- _PROBLEM TO WORK ON_
Once you find the line containing "Given: Click the Sleeve column header" in the data below, copy it and each following line exactly, up to and including the line containing "Screen dimensions: 728x561", and nothing else.

- _TASK INPUT_
++++++++++

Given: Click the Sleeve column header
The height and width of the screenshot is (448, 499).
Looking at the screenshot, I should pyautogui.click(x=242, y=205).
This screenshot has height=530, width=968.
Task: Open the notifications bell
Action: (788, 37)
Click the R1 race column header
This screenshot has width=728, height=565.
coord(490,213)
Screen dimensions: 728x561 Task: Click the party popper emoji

++++++++++

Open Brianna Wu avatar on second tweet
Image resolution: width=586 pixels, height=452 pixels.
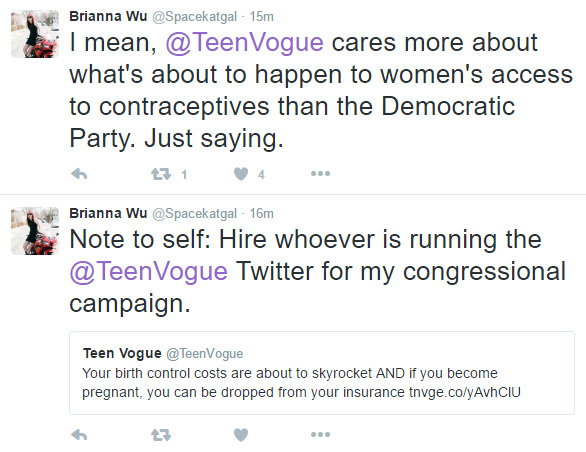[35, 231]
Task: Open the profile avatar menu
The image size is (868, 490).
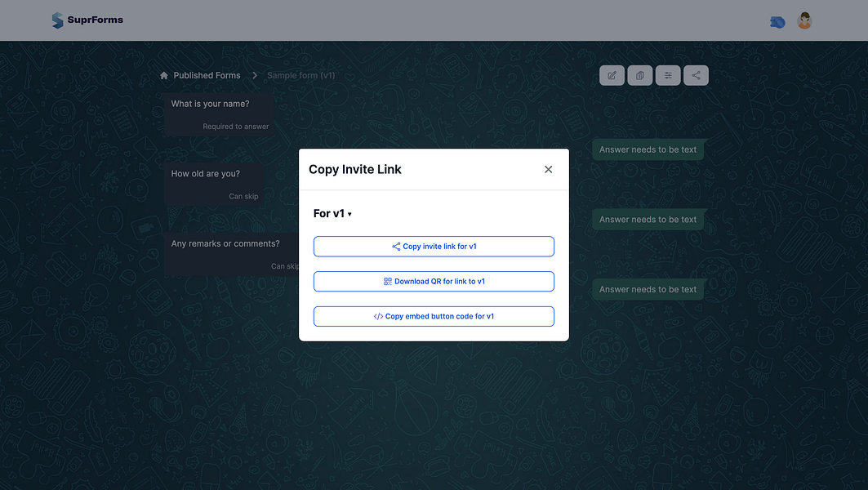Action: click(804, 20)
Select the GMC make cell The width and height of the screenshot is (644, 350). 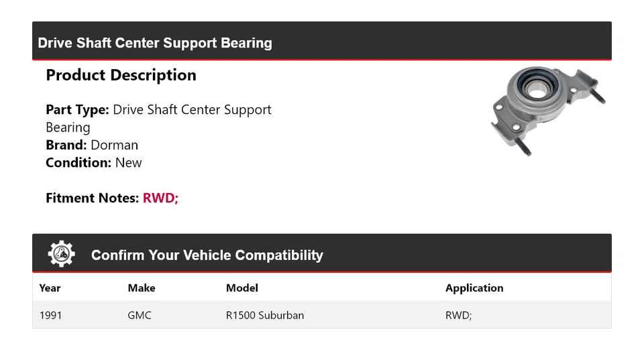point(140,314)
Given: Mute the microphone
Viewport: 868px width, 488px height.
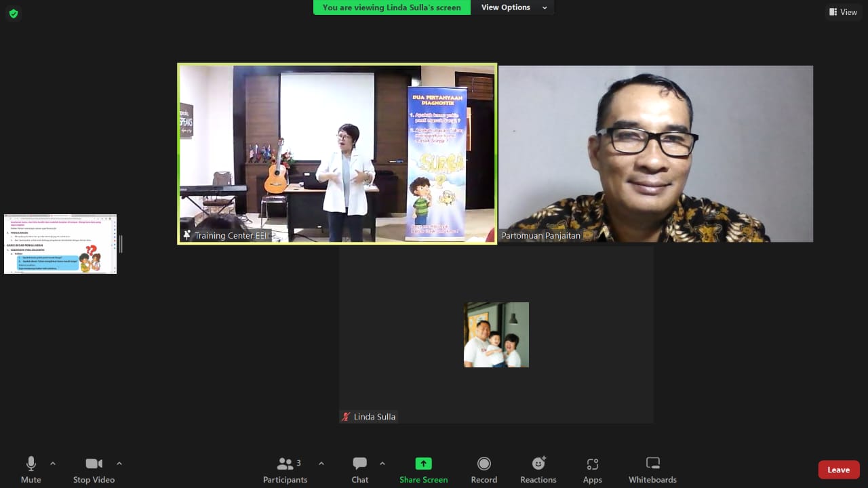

++++++++++

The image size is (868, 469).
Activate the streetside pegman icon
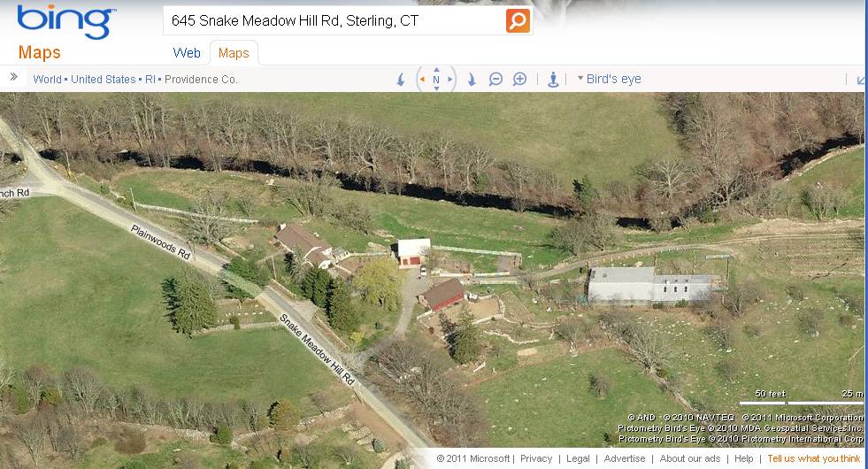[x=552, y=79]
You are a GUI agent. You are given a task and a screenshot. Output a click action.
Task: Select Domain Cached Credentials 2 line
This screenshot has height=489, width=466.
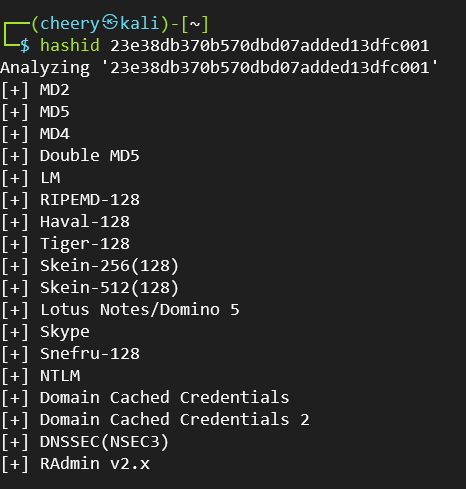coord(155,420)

++++++++++

- _ANSWER TO THIS TASK_
Given: Click the Sleeve column header
The height and width of the screenshot is (448, 499).
Looking at the screenshot, I should pyautogui.click(x=242, y=205).
This screenshot has height=530, width=968.
Task: Open the notifications bell
Action: (788, 37)
Click the R1 race column header
This screenshot has width=728, height=565.
coord(490,213)
Screen dimensions: 728x561 Task: Click the party popper emoji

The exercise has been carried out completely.